Lesetext ::
--------------------------------

Während der Jahre des „Wirtschaftswunder“ machte sich vor allem im Niedriglohnsektor des Wiener Arbeitsmarktes ein erheblicher Arbeitskräftemangel bemerkbar. Im „Raab-Olah-Abkommen“, einigten sich Arbeitgeber- und Arbeitnehmervertreter auf ein Kontingentverfahren nach dem Muster des Schweizer Saisoniermodells, welches die vereinfachte Anwerbung ausländischer Arbeitskräfte im Weg bilateraler Verträge ermöglichen sollte. Weil die Beschäftigung der „Gäste“ nach dem Rotationsmodell angedacht war und die Wirtschaft boomte, hielt sich der gewerkschaftliche Widerstand in Grenzen, zumal eine sozialrechtliche Gleichstellung mit inländischen Arbeitnehmern im Zeichen des nicht angetasteten „Inländerschutzes“ kein Thema war.[1] Das „Raab-Olah-Abkommen“ hätte freilich nicht ausgereicht, ausländische Arbeitskräfte in das Land zu ziehen, wenn sich nicht die ökonomischen Rahmenbedingungen verändert hätten. Schon in den späten 1950er Jahren waren einige Tausend jugoslawische Auswanderer nach Österreich zugewandert mit dem Ziel, in klassische Auswanderungsländer in Übersee weiterzuwandern. Geht man nach den polizeilichen Meldestatistiken, blieb ein kleiner Teil dieser „Transitwirtschaftsflüchtlinge“ in Wien, was man als Indiz für Ansätze einer Arbeitsmigration werten kann.

Erste Phase: 1967-1973

Die zunächst in Kontingenten organisierte Zuwanderung so genannter Gastarbeiter aus dem damaligen Jugoslawien und später auch aus der Türkei setzte dann mit einer gewissen Zeitverzögerung ab etwa Mitte der 1960er Jahre verstärkt ein und gewann immer mehr an Dynamik. Zu Beginn der 1970er Jahre waren bereits rund 50.000 jugoslawische Staatsbürger, jedoch noch kaum Türken, zugewandert. 1973, vor dem Ausbruch der Wirtschaftskrise, war der Höhepunkt der Gastarbeiterzuwanderung erreicht. Rund 75.000 Jugoslawen und 10.000 Türken lebten nun in Wien.

Beschäftigtenabbau und Familiennachzug

Bürgermeister Felix Slavik mit einem Kinde jugoslawischer Gastarbeiter bei der Veranstaltung "Bunter Nachmittag für Kinder jugoslawischer Gastarbeiter" am 26. Mai 1973.

--------------------------------

Ihre Aufgaben ::
a) Wie viele Jugoslawen und Türken lebten laut dem Lesetext im Jahr 1973 in Wien?
b) Geben Sie aus dem Lesetext den Abschnitt zwischen „Beschäftigtenabbau und Familiennachzug“ und „26. Mai 1973.“ wortgetreu aus, beide Stellen eingeschlossen.
Die Daten sind eigenständiges Material und gehören nicht zum Lesetext.

Rohdaten ::
--------------------------------

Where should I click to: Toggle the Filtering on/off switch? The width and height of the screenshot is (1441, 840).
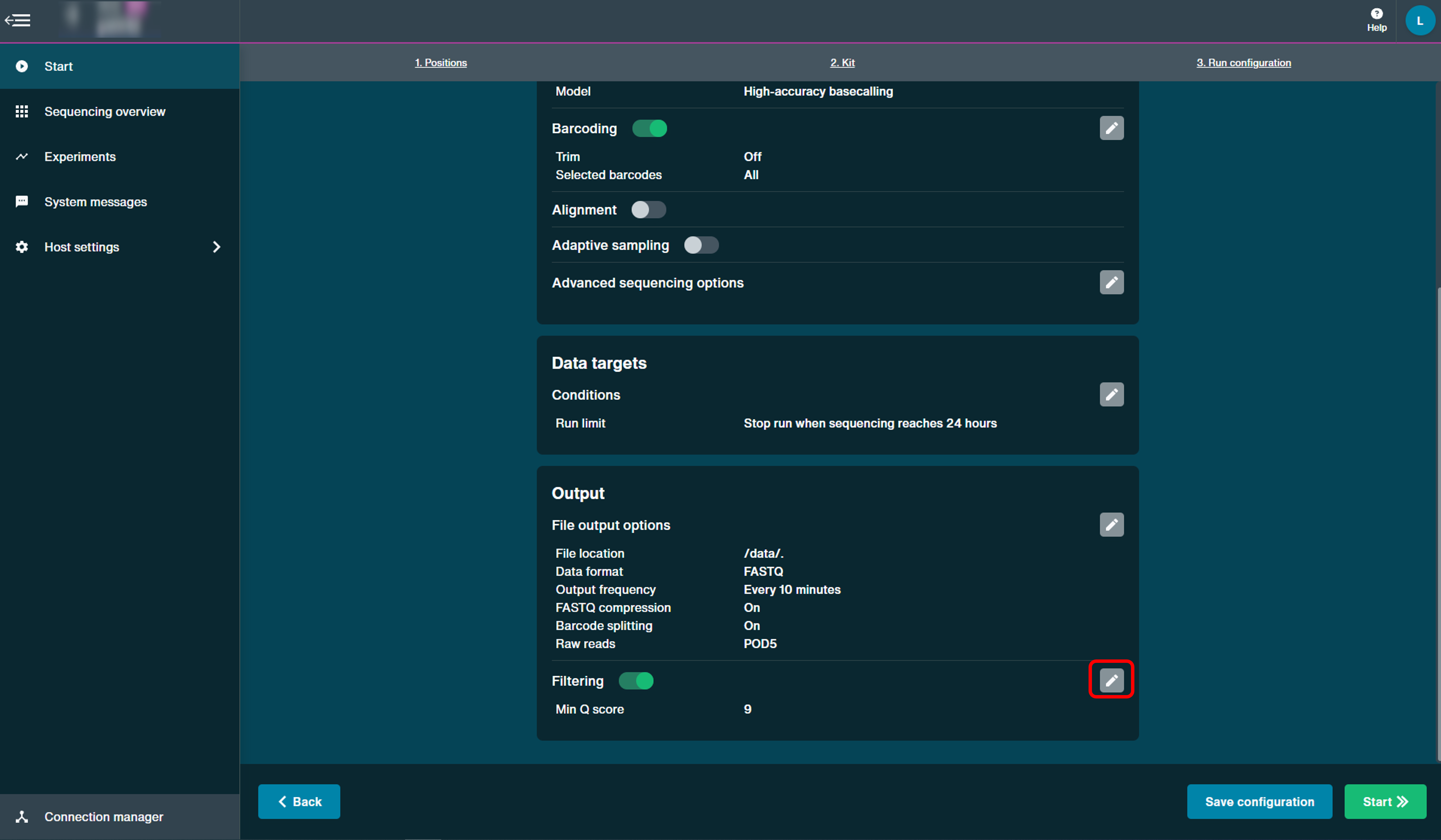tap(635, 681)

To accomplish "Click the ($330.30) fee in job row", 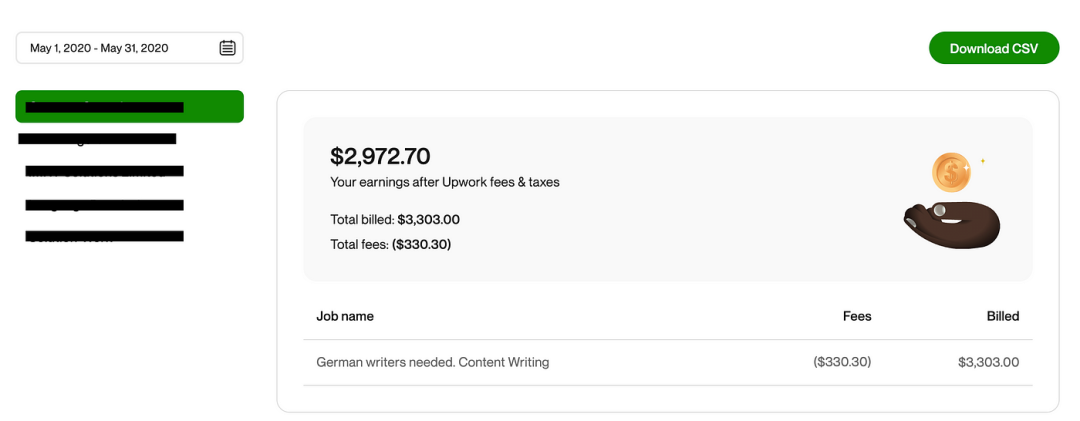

--------------------------------

Lösungen ::
a) Rund 75.000 Jugoslawen und 10.000 Türken.

b)
Beschäftigtenabbau und Familiennachzug

Bürgermeister Felix Slavik mit einem Kinde jugoslawischer Gastarbeiter bei der Veranstaltung "Bunter Nachmittag für Kinder jugoslawischer Gastarbeiter" am 26. Mai 1973.